- [AIM OF THE TASK]:
Find each line in the records that contains the word "Select" and copy it out. The match is case-sensitive.

- [Entries on target coordinates]:
>> begin

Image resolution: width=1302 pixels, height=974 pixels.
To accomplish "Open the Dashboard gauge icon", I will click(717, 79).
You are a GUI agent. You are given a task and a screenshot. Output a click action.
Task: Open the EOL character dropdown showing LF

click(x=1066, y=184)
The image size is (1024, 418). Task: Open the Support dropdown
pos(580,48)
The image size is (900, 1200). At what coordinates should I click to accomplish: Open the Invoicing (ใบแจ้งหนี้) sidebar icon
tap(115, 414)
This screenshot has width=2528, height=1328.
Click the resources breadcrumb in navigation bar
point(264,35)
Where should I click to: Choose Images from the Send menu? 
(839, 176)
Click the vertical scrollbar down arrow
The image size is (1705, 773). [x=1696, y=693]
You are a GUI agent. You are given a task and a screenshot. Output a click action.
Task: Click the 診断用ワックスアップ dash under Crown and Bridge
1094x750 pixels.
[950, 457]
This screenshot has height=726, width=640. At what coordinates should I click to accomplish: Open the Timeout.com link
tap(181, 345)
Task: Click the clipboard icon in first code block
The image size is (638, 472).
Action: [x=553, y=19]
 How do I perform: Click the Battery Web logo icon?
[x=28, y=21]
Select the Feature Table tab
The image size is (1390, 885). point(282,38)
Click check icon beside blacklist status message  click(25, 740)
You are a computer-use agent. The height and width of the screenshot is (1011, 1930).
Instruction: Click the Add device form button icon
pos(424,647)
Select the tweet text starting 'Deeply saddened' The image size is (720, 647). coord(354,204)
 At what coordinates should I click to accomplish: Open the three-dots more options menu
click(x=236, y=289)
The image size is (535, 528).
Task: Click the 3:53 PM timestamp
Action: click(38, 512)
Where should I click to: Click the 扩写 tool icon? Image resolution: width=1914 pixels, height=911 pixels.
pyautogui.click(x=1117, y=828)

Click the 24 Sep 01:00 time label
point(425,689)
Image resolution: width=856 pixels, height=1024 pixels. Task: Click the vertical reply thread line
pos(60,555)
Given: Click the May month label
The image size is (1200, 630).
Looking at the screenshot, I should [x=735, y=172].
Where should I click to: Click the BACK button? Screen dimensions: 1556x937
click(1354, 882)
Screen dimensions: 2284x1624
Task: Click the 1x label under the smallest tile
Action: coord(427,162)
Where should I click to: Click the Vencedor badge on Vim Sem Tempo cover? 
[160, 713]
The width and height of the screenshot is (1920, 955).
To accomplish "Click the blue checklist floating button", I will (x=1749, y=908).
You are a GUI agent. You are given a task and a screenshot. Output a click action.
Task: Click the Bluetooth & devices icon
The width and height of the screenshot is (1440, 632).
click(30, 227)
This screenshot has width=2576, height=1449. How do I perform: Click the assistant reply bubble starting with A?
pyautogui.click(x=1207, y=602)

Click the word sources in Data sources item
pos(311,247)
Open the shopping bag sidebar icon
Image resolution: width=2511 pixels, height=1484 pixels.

>> end

- [ANSWER TO THIS EXERCISE]:
Select the Feature Table tab
Select the tweet text starting 'Deeply saddened' The image size is (720, 647). coord(354,204)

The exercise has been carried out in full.